Dr. Sperling: I make a lot of intraoperative decisions including to go from the anatomic to reverse. Patients are consented for both. I look at the condition of the rotator cuff with my eyes, how much glenoid bone loss is there and what’s their pre-operative function. If on the pre-operative X-ray the head is subluxed 70 to 80% posteriorly and I have more than 20-25 degrees of retroversion, then reverse arthroplasty.

Moderator Thornhill: Okay, so you’re talking about subluxation, posterior subluxation of the humeral head in association with it. I have a total shoulder. I have a standard. I thought it was a very easy operation to get better from. And you said it was harder than a reverse. I think it really depends on the status of the rotator cuff. My cuff was fine. I found it very easy…why do you say it’s a harder operation?

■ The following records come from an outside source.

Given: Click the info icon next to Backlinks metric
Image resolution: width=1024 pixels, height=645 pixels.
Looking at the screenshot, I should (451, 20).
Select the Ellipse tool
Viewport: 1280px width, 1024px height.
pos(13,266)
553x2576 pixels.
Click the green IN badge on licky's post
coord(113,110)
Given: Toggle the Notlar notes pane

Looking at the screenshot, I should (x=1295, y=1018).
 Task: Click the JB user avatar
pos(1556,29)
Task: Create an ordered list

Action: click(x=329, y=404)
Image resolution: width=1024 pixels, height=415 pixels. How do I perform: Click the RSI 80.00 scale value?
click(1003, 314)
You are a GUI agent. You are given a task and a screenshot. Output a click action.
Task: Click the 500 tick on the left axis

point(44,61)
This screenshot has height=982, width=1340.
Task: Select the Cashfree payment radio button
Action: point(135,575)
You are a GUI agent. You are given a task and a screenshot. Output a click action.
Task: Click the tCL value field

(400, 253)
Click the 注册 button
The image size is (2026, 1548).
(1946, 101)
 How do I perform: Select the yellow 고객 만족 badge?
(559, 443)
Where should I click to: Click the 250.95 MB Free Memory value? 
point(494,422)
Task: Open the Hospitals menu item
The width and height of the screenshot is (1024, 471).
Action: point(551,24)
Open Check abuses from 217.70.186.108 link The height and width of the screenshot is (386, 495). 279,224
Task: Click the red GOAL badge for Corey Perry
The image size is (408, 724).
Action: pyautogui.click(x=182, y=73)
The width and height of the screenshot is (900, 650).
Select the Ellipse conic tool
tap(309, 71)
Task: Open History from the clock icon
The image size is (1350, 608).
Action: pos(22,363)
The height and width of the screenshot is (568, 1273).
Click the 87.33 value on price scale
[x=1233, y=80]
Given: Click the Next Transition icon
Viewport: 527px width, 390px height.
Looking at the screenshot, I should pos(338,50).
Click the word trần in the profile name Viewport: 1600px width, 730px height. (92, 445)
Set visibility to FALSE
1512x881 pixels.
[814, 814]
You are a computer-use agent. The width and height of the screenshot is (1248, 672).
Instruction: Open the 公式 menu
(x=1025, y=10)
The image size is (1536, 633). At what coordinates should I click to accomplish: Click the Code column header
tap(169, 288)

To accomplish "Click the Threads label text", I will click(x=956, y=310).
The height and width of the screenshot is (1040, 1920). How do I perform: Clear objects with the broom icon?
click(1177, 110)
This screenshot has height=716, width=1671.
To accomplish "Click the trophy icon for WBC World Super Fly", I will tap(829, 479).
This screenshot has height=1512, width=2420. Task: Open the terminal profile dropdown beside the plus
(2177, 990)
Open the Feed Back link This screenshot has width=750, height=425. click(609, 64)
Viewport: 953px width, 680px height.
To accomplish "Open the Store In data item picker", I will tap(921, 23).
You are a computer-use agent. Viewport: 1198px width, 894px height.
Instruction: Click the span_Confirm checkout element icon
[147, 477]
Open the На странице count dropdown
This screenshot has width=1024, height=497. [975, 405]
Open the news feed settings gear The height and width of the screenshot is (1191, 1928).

Dr. Sperling: We used to tell patients, “Don’t come back and have your shoulder replaced until you can’t take it anymore.” I think our mindset on that is shifting. Once I start seeing people with glenoid bone loss, I do tell them to a degree you are starting to burn some bridges that way. We are shifting in how we think and how we counsel our patients. One of the most common problems that I see is really significant glenoid bone loss.

Dr. Jobin: I think with massive bone loss, you have to start thinking outside the box and either you’re structurally grafting or using a special implant that John showed with a metal augmentation to correct version. We don’t know the long-term outcome of putting a reverse baseplate in a retroverted position. And it may be detrimental.

Moderator Thornhill: This was a great debate. Let’s thank our presenters.